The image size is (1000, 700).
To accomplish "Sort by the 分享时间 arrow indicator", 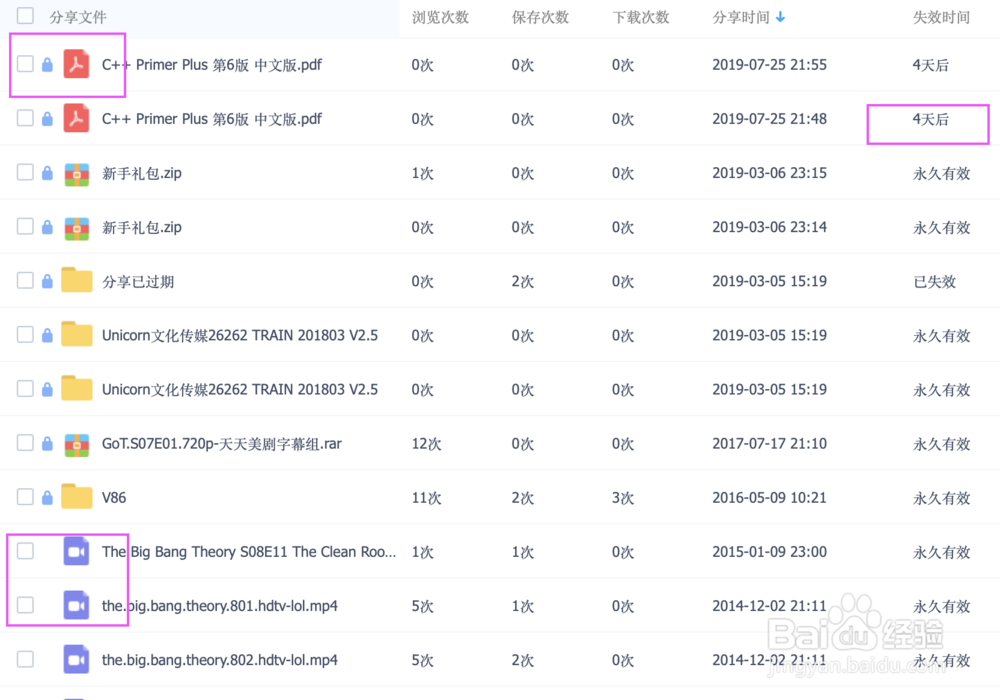I will [x=780, y=17].
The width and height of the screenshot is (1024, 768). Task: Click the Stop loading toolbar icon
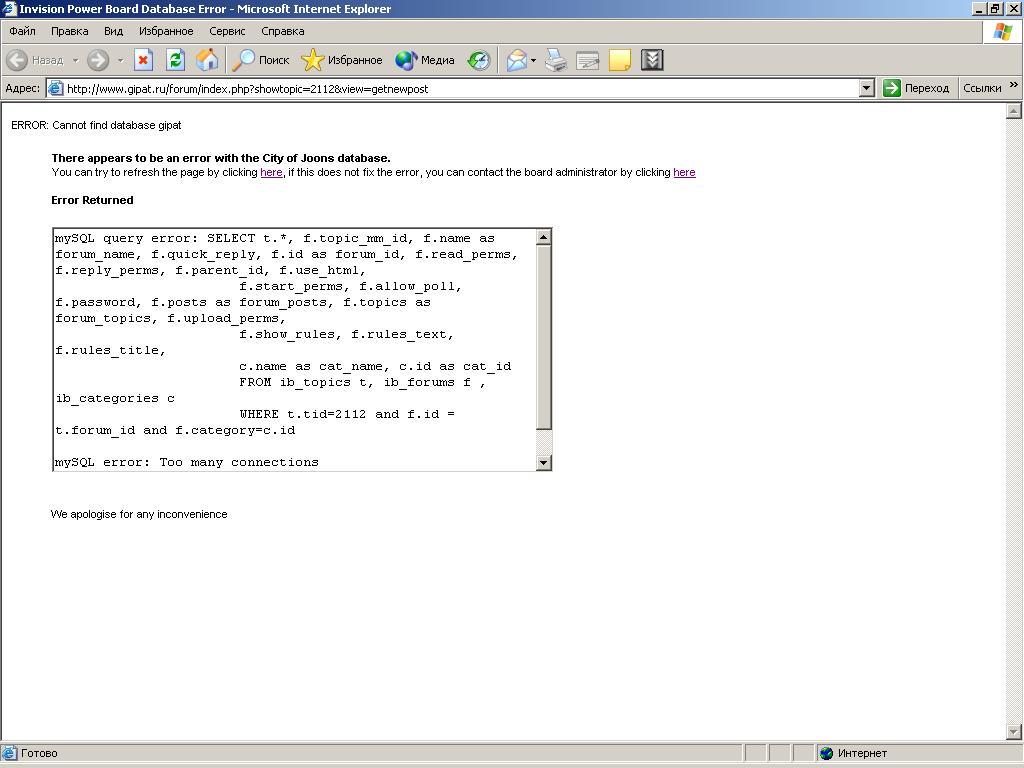pyautogui.click(x=143, y=60)
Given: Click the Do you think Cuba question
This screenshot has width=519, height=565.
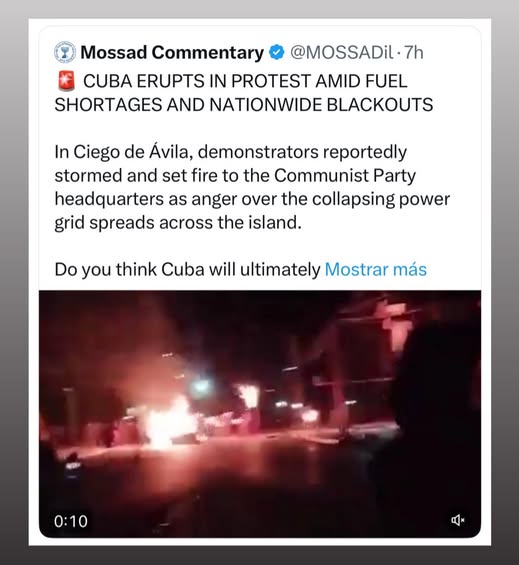Looking at the screenshot, I should (187, 269).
#####
What is expected:
Copy exactly the lines from the one containing "The width and" through the final line of the records above, both included, and leave out any pictures.

Answer below:
The width and height of the screenshot is (1024, 768). Task: Click the Stop loading toolbar icon
pyautogui.click(x=143, y=60)
Given: Click the Do you think Cuba question
This screenshot has width=519, height=565.
Looking at the screenshot, I should (187, 269).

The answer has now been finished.